When Resy's Ben Leventhal, who has been involved in at least five food-related start-ups, speaks about entrepreneurship, I am all ears. Here are just a couple of the pearls of wisdom that came out of our in-depth conversation:

"What I do try to say to people that haven't been through a couple of cycles is you got to understand how hard this is about to be. People say, 'Oh, I want to start a company. I want to do that. I want to go out on my own.' I say, 'That's great, but it's really fucking hard.'"

"It's gruesome. Every day of a startup is gruesome. If it's not gruesome, something is wrong. Something is off...Every day is a battle."

And here's Ben on putting together a team: "Well, look, I mean, you got to understand that you have to have the long view. You're building something from scratch. The people that you're lucky enough to have working with you, the people that take a risk with you, the first ten employees, they're taking almost as big a risk as you are, and in some cases, they're taking a bigger risk because they got to trust [you]...That's really important, and you have to make sure that those people feel almost minute to minute like they made the right choice."

Ben talks about how he's applied these hard-earned lessons to Resy, a two year-old start-up that so far seems to have successfully taken on OpenTable, the granddaddy of online reservation systems. How exactly did he and his partners do that? You're just going to have to listen to find out.

Jan 4, 2018

The members list of the non-existent Digital Food Entrepreneur's Club would be quite small, but it would have to include Ben Leventhal, who is both this and next week's guest on Special Sauce. Ben cofounded Eater in 2005 and is now one of the cofounders of Resy, the popular restaurant reservations app. On this week's episode, he and I reminisce about the good and bad and definitely crazy old days of both Eater and Serious Eats. And even though we really weren't direct competitors then (or even now), it was fun to talk about the battle scars we both suffered in the early days of what was called the Web 2.0 era.
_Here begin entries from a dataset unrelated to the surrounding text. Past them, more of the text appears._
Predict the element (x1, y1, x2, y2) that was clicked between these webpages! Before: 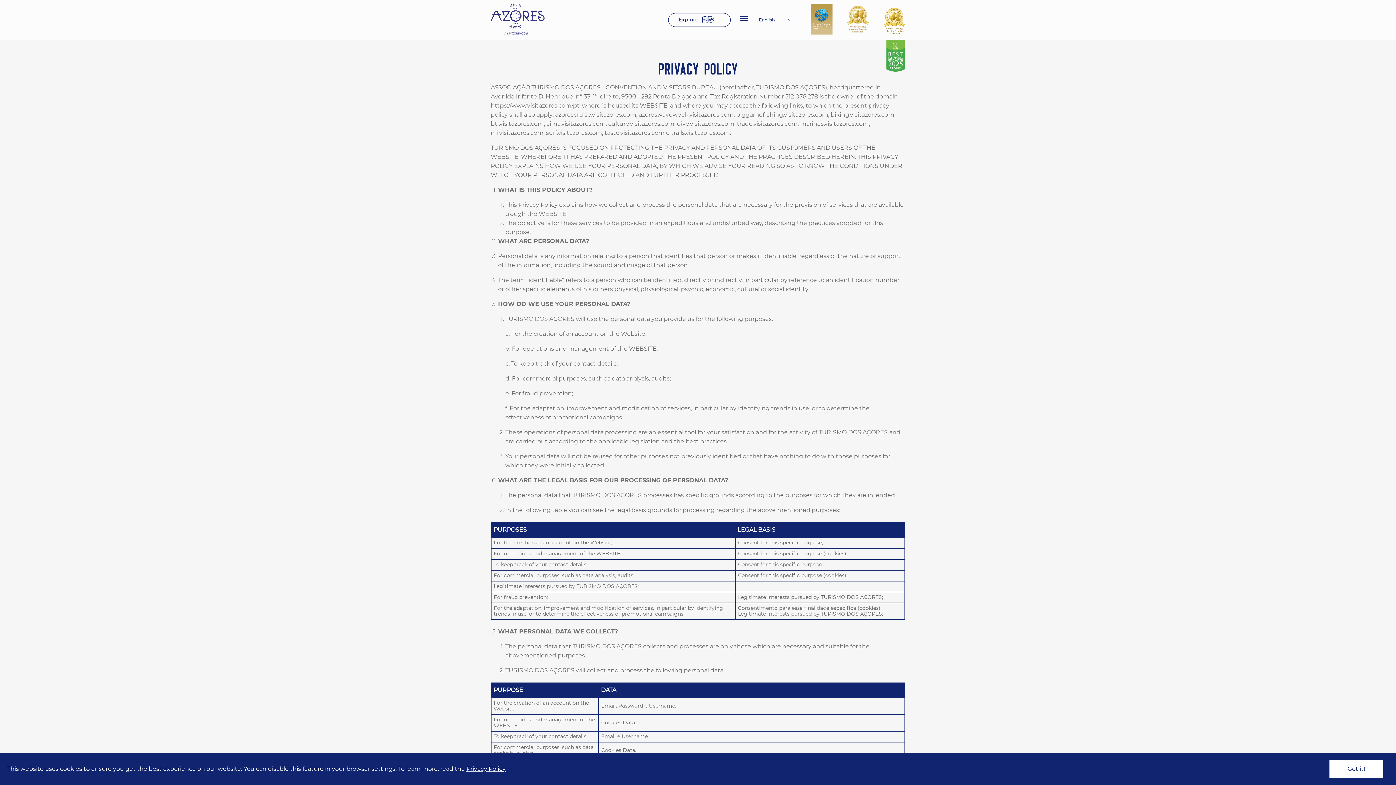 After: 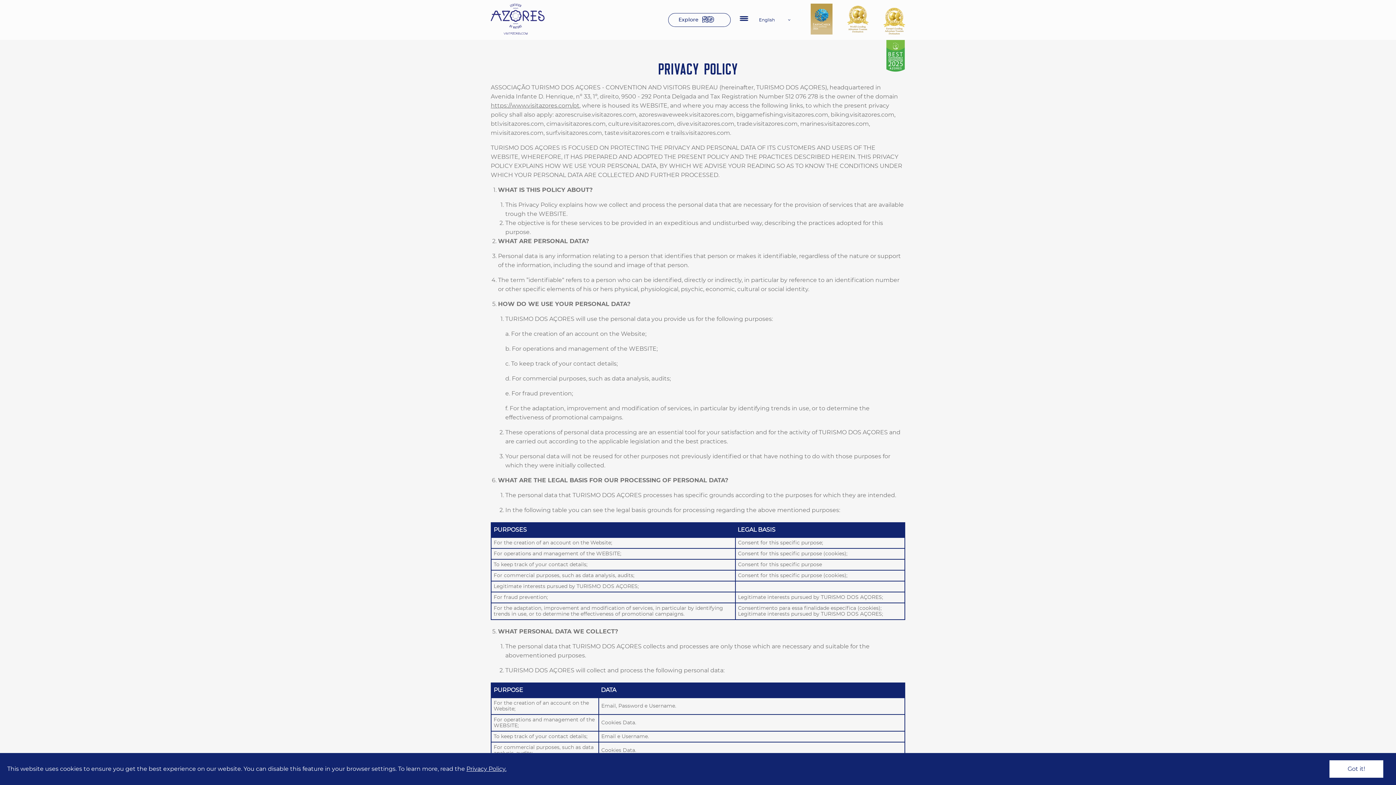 Action: label: Privacy Policy. bbox: (466, 766, 506, 772)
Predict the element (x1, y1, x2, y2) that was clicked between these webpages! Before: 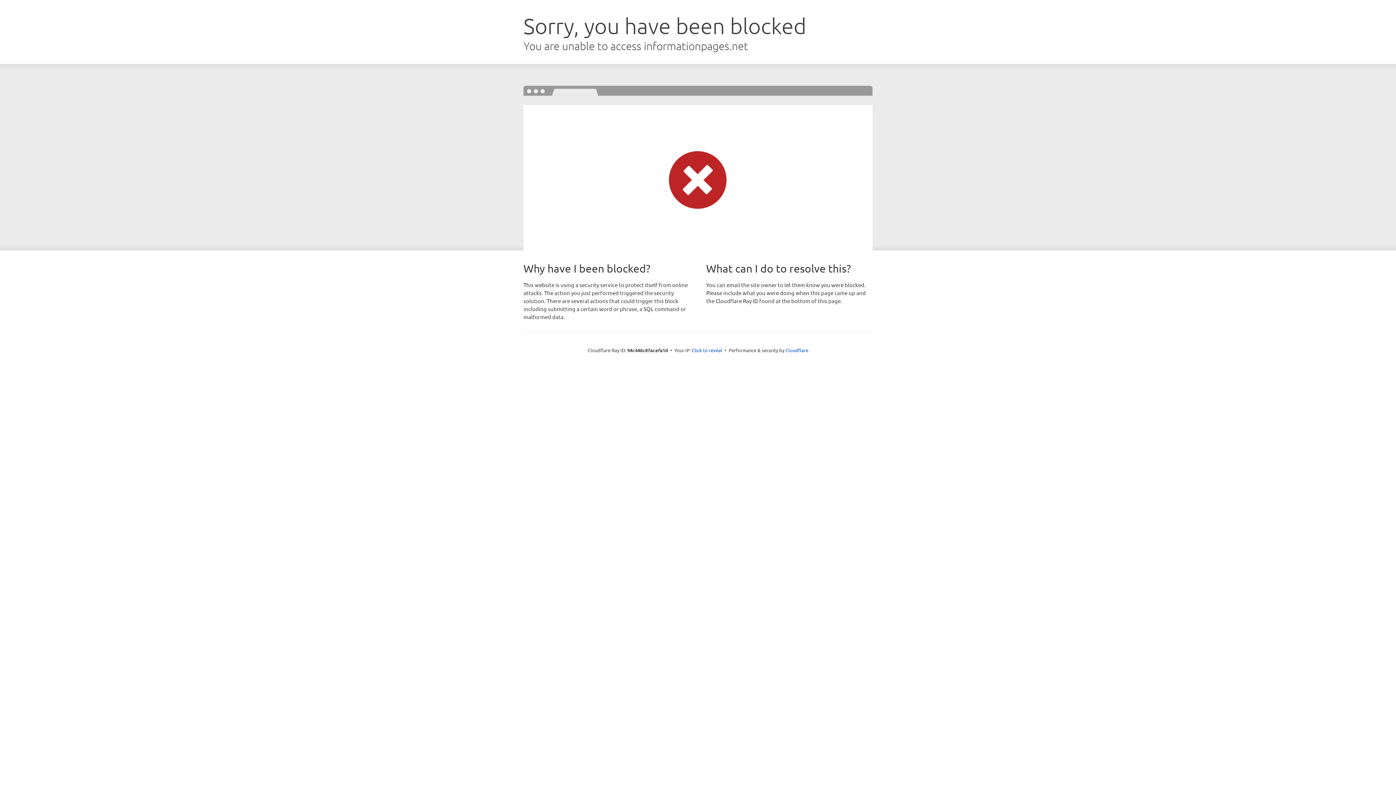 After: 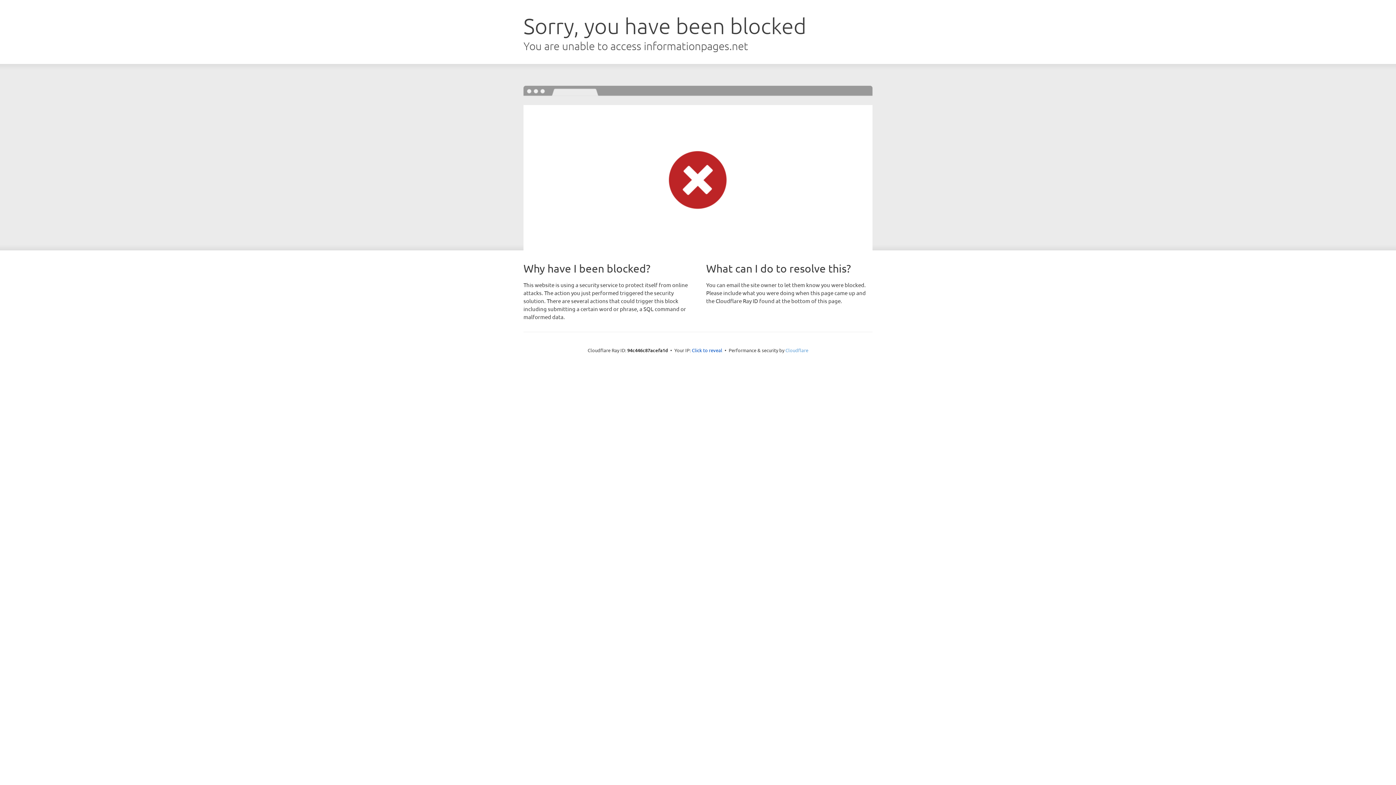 Action: label: Cloudflare bbox: (785, 347, 808, 353)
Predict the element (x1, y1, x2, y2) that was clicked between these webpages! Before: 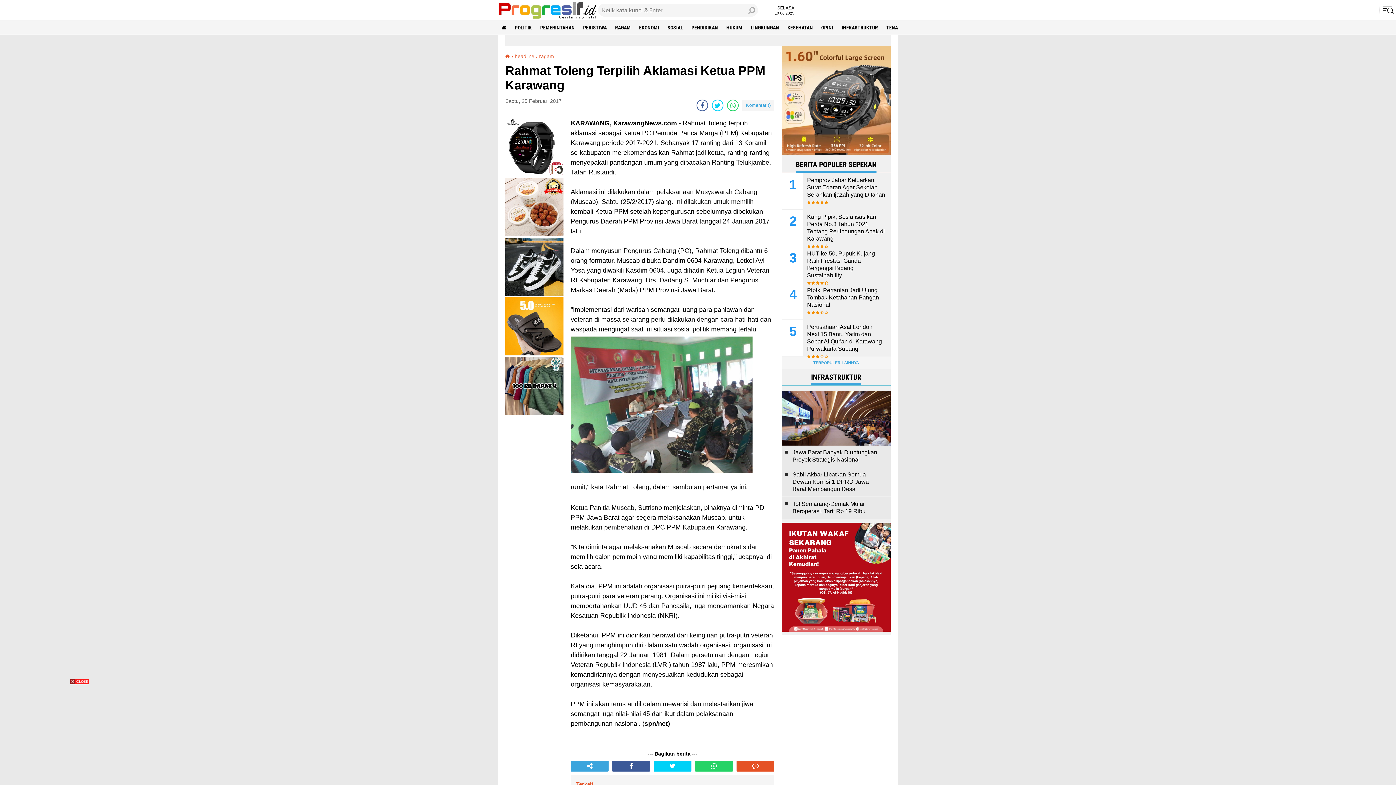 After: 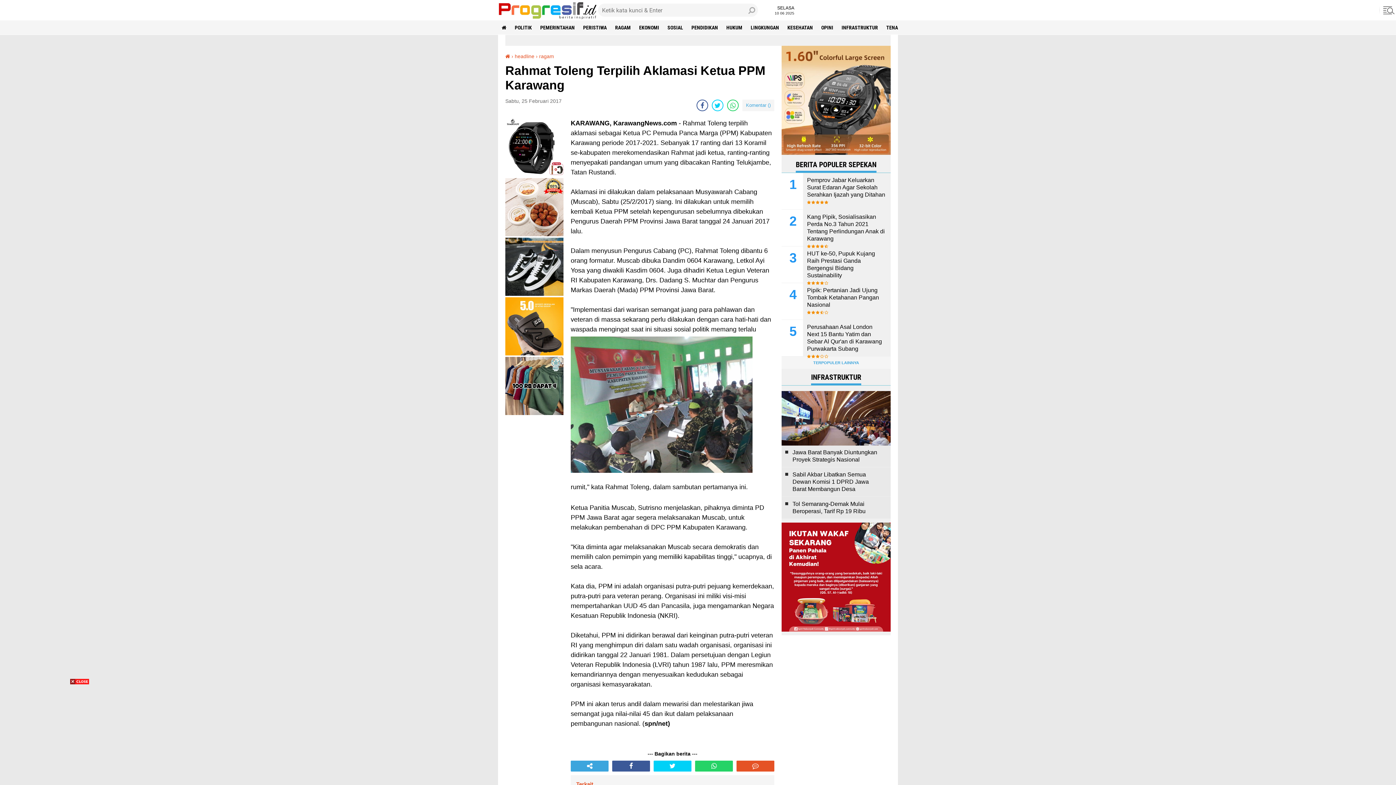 Action: bbox: (781, 150, 890, 156)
I love what Ben has to say about risk: "I think risk tolerance has got to be one of the three most important things you need as an entrepreneur. I think you have to be willing to take risks. You have to have a real understanding of what you're good at and you should take risks on the basis of what you're good at, and you need enough self-awareness to know what's not going to work. And, as Ben and I discuss, you have to have a real optimistic streak. As he puts it, "You've got to have a strategy to get through those days where it looks like it's the last day."

If you love to go to restaurants (and who doesn't?) or you've ever thought about taking the entrepreneurial leap into a food-related digital business, this episode of Special Sauce is made especially for you.